### Work to be completed
Below are the records; retype them exactly and omit each picture.

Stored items
• • • • • • •

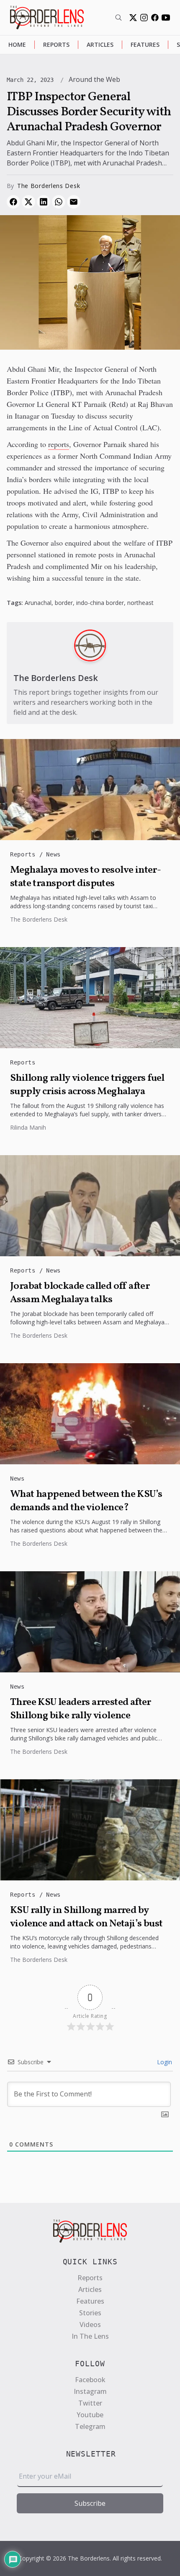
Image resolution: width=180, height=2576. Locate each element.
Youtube (90, 2414)
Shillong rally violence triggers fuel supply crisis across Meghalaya (87, 1085)
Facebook (90, 2379)
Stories (90, 2312)
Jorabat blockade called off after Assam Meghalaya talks (79, 1293)
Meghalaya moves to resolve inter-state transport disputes (85, 877)
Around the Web (94, 79)
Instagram (90, 2391)
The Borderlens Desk (48, 186)
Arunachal (38, 603)
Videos (90, 2324)
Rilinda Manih (28, 1127)
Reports (56, 44)
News (53, 854)
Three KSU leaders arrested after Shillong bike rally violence (80, 1709)
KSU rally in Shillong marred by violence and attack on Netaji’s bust (86, 1917)
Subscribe (90, 2503)
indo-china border (100, 603)
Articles (100, 44)
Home (17, 44)
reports (58, 444)
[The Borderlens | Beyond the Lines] (47, 17)
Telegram (90, 2426)
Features (145, 44)
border (64, 603)
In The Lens (90, 2336)
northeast (140, 603)
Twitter (90, 2403)
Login (163, 2062)
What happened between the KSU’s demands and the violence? (86, 1501)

• • • • • • •

### Response box
Image resolution: width=180, height=2576. Locate each element.
Youtube (90, 2414)
Shillong rally violence triggers fuel supply crisis across Meghalaya (87, 1085)
Facebook (90, 2379)
Stories (90, 2312)
Jorabat blockade called off after Assam Meghalaya talks (79, 1293)
Meghalaya moves to resolve inter-state transport disputes (85, 877)
Around the Web (94, 79)
Instagram (90, 2391)
The Borderlens Desk (48, 186)
Arunachal (38, 603)
Videos (90, 2324)
Rilinda Manih (28, 1127)
Reports (56, 44)
News (53, 854)
Three KSU leaders arrested after Shillong bike rally violence (80, 1709)
KSU rally in Shillong marred by violence and attack on Netaji’s bust (86, 1917)
Subscribe (90, 2503)
indo-china border (100, 603)
Articles (100, 44)
Home (17, 44)
reports (58, 444)
[The Borderlens | Beyond the Lines] (47, 17)
Telegram (90, 2426)
Features (145, 44)
border (64, 603)
In The Lens (90, 2336)
northeast (140, 603)
Twitter (90, 2403)
Login (163, 2062)
What happened between the KSU’s demands and the violence? (86, 1501)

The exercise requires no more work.